So we’re only at page 8 in the book. And we get the only, and I told you about L. Ron Hubbard, you know, and I had this discussion with him, you know, and I gave him the example of Spike Lee. Spike Lee got all sorts of heat over Do the Right Thing, because people said, well you’re just trying to stir up hate, racial hatreds, right? You know, and somebody was breaking it down, and particular scenes and he said, “hey, hey, hey, hey, back off for a second, can somebody, you know, judge me for my body of work?” And stop fixating on one thing, right? I had this discussion I’m having with you right now. I said, you got to apply that standard to Hubbard, right?

So, I say that, because the only time he give it, he does a significant quotation from L. Ron Hubbard is from a lecture. Right? And he’s in The Convert part, still introducing Paul Haggis. Never says that Paul Haggis listened to this lecture. So I don’t know what context that had.

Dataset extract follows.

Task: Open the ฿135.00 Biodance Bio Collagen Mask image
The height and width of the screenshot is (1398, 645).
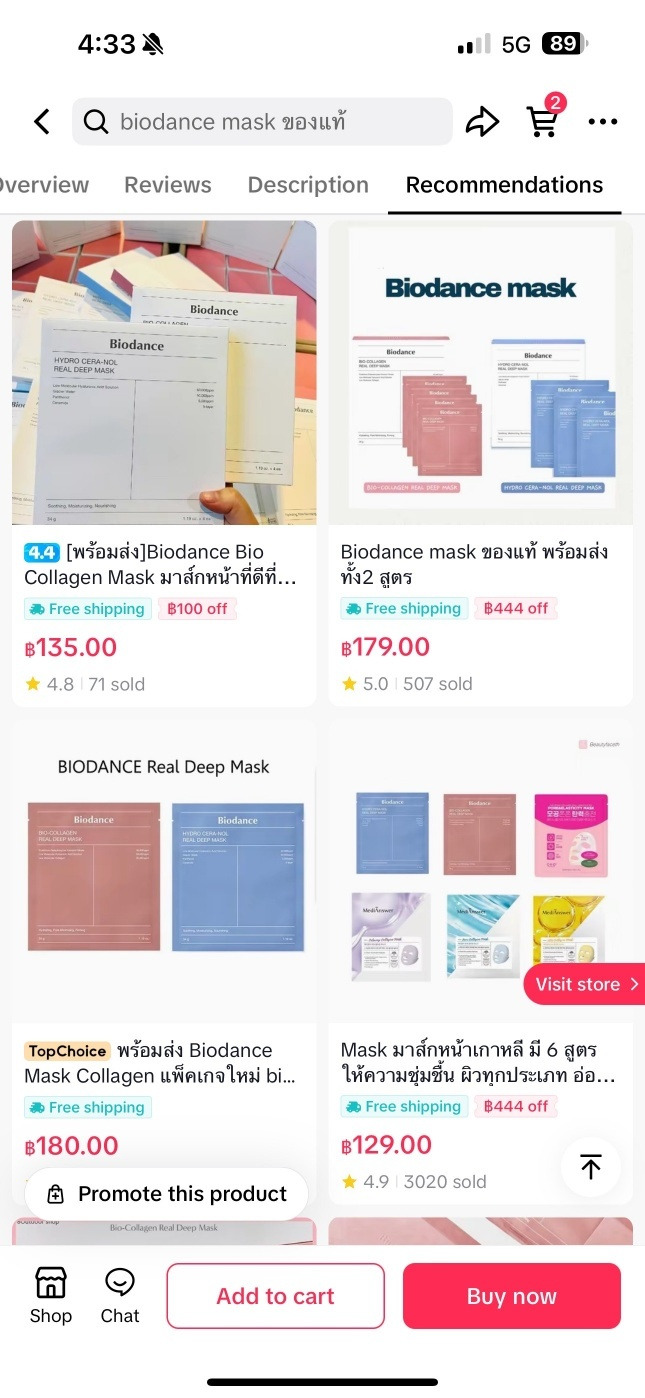Action: point(164,372)
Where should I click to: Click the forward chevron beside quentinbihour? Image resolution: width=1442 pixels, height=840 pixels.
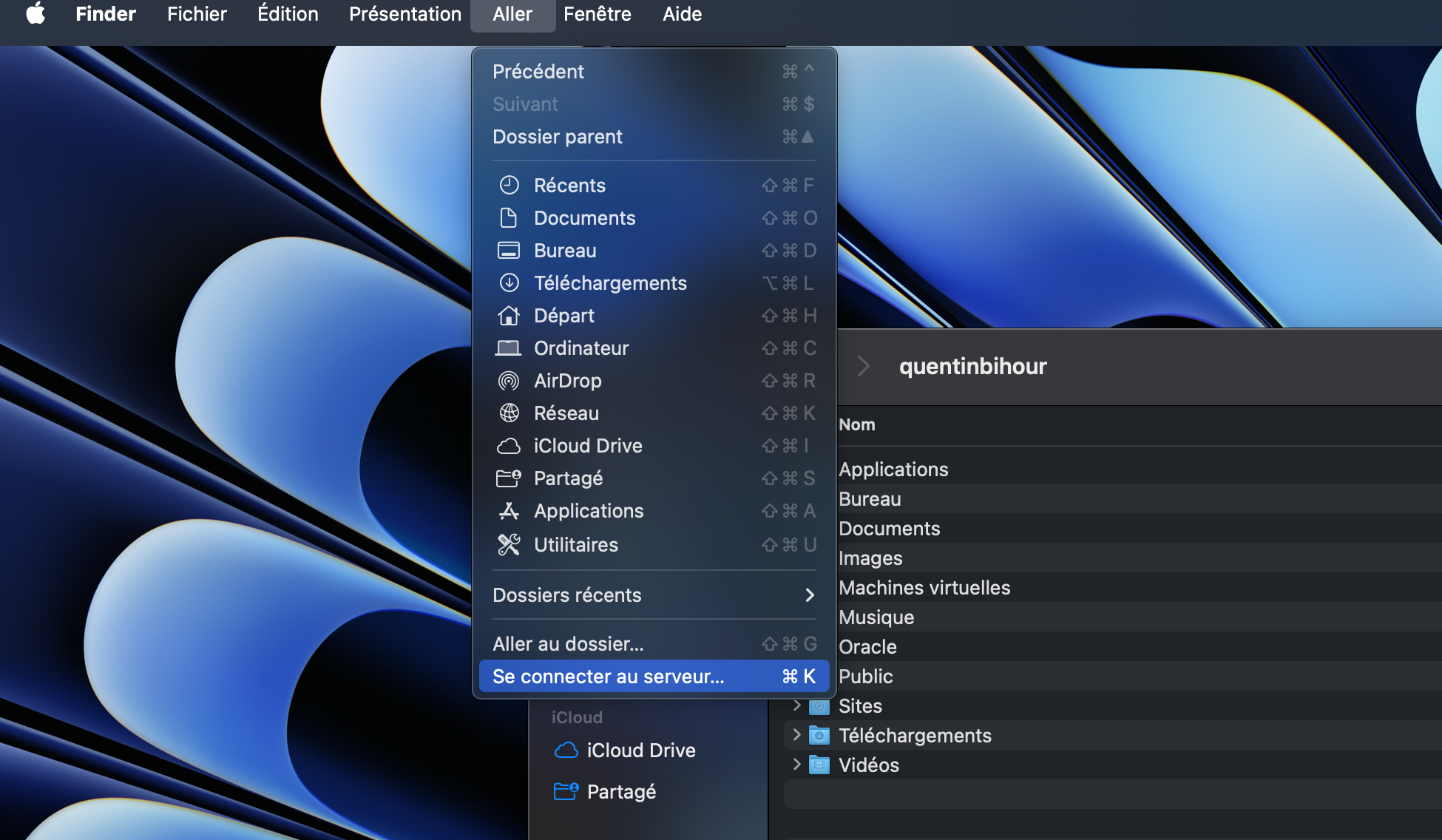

He just in the middle of the chapter goes off into this thing on L. Ron Hubbard.

But I read this thing, and he says, this is what Paul, this is what Larry Wright says: he would just open his mouth and a mob of new thoughts would burst forth, elbowing each other in the race to make themselves known to the world. He’s talking about L. Ron Hubbard and his lectures. They were often trivial and disjointed. But also full of obscure learned references. OK? And so he takes an example. And, I went, man, this is really bizarre. I looked at this quote. So I went to look at the, because it didn’t sound like Hubbard to me. So I went and looked it, I went and pulled out the transcript. And this just gives you an idea. But this is where he takes the quote. He takes the quote from here, where that mark is, right? And all of the pink highlighting, are the text that he omitted. So you can see, he quotes this, omits this, quotes that, omits this, quotes that, omits this, quotes that, omits this, quotes that, omits this, quotes that, omits this, omits this, omits this. OK? And if you look at it, it’s more than half, fully more than half of the text. OK? So that he can then call that, a mob of new thoughts racing out of his mouth. Of course. You could do that to anybody’s writing. Right? But what’s crazy about this is that at the end of that quote he says, Just as this fuzzy parable begins to ramble into incoherence, well of course it’s incoherent, because you took half of it out, number 1. But 2, I went on to read the lecture. He says, once the fuzzy parable begins to ramble into incoherence, Hubbard comes to the point. And then he gives the point. And I go back to the lecture, that ain’t the point at all. OK?

So really, I get the impression the guy is just, is just creating, trying to create an impression. There’s no attempt to understand, even when he takes a section of the writing. He’s not even, he’s not even trying to understand. He’s trying to juxtapose, juxtaposition it to make it look like a fuzzy parable and just words racing out of his mouth.